Revision as of 09:25, 19 September 2017


Wasn't DOS still running behind Win95, and integrated into the OS similarly to the Linux shell? 162.158.59.154 14:48, 18 September 2017 (UTC)

Even worse than that. DOS was not "integrated" into Win95 or Win98, but Win95 and Win98 were built to run atop DOS. Windows NT did away with that dependency on DOS.--141.101.105.102 22:48, 18 September 2017 (UTC)
Win Me were also built to run atop DOS. Win NT were considered server system, only later Win 2000 and Win XP brought NT-based Windows to home machines. -- Hkmaly (talk) 23:38, 18 September 2017 (UTC)
Not quite. Windows NT was a concurrent line with the more mainstream 95/98/ME line (I think ME also was on top of DOS, but I never used it so I'm not sure). At the same timeline as those versions of Windows was Windows NT 4.0 and Windows 2000 (NT 5.0), and maybe NT 3.5 earlier than that. Windows 95 was originally supposed to only be a temporary stepping stone from DOS with Windows 3.11 to bring people over to NT, so they kept DOS as the underlying foundation of Windows (which was a good thing because power programs and high end games still used DOS, to avoid the resource suck that is Windows. Not being in Windows frees up processing power).

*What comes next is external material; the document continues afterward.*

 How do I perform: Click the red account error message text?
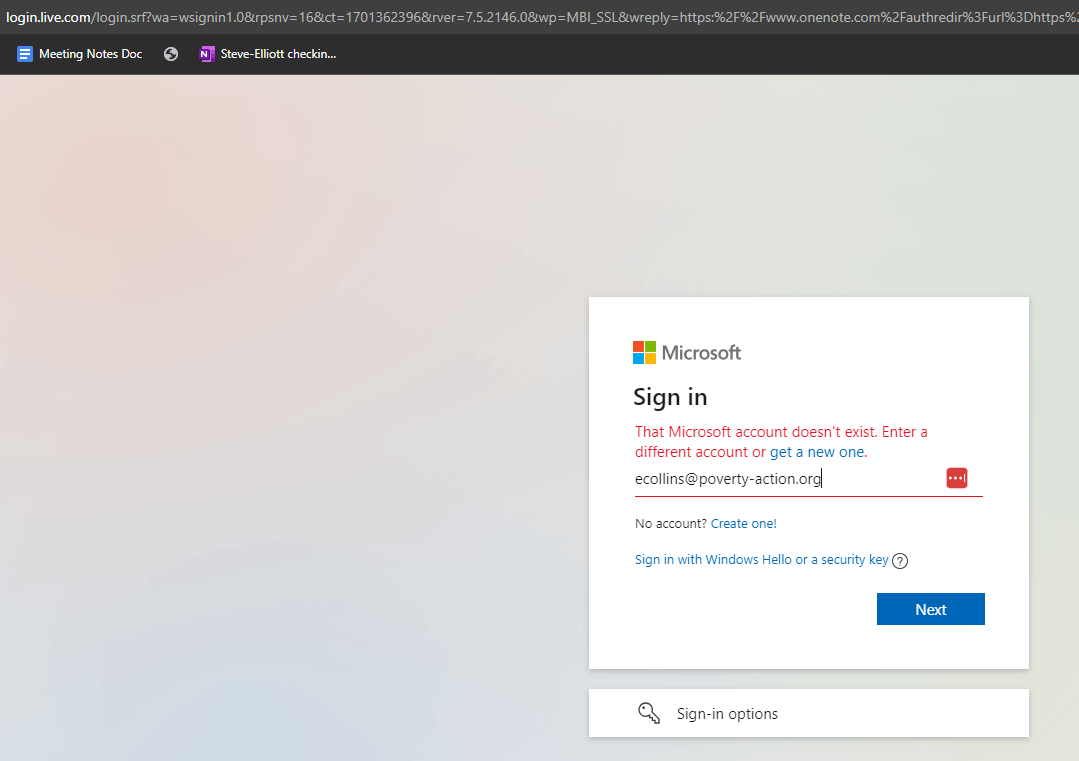tap(781, 441)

But so many people liked and adopted 95 that they came out with a "sequel", 98. This two-lines idiocy ended rather with Windows XP in the early 2000s, which combined the two lines, having elements of the NT line - like the NTFS system for larger hard drives, literally "NT File System", which is still in use today - with elements of the 95 line - like removing and relaxing the restrictions that blocked certain programs and games from running in Windows NT in favour of greater system stability (my NT 4.0 computer crashed the least of every Windows I've ever run). NiceGuy1 (talk) 04:27, 19 September 2017 (UTC)

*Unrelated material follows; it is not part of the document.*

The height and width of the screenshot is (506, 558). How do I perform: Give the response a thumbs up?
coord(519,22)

This reminds me of this Raganwald article on Blub: Are we blub programmers? Adequate doesn't mean best for the job; this comic presents the other side of the coin, don't upgrade just for upgrade's sake. --Jgt (talk) 14:51, 18 September 2017 (UTC)

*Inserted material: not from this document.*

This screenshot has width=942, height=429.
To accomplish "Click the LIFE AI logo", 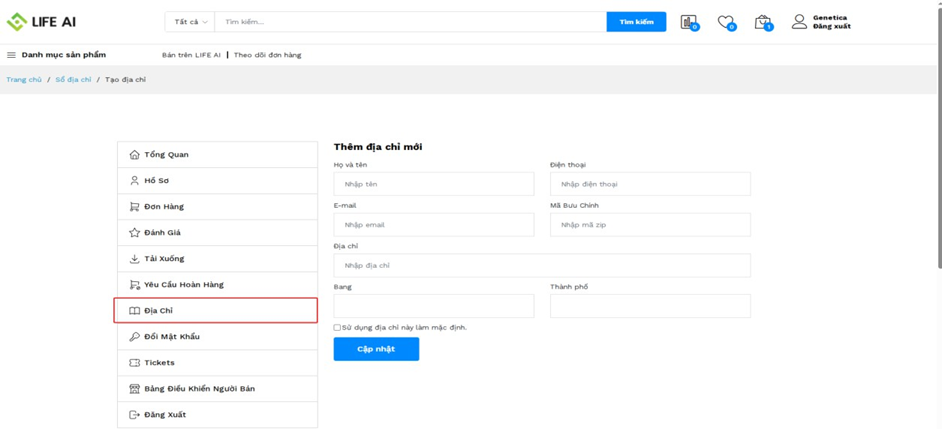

The computer doesn't look like an early PC from the MS-DOS era. Reminds me more of the previous generation: à so-called mini-computer or a terminal connected to a mainframe. Zetfr 15:32, 18 September 2017 (UTC)

You are right, but I think we should make allowances to the look as this is stated to be an 'industrial' computer. Sebastian --172.68.110.52 16:24, 18 September 2017 (UTC)

https://www.cpsc.gov/Safety-Education/Safety-Education-Centers/Fireworks has a link to the 2016 Fireworks Annual Report, which has some useful statistics on page 2, the executive summary. --Ozmandias42 (talk) 20:08, 18 September 2017 (UTC)

I just finished working on upgrading an industrial control system. In the plant's control rooms, the interfaces and terminals were relatively new, running Windows 7 Ultimate. However, the DBMs in the server room that managed the control network were running MS-DOS 6.22, and they still worked just fine. The client was only upgrading the system because the OEM no longer provided support or replacement components.108.162.238.11 21:44, 18 September 2017 (UTC)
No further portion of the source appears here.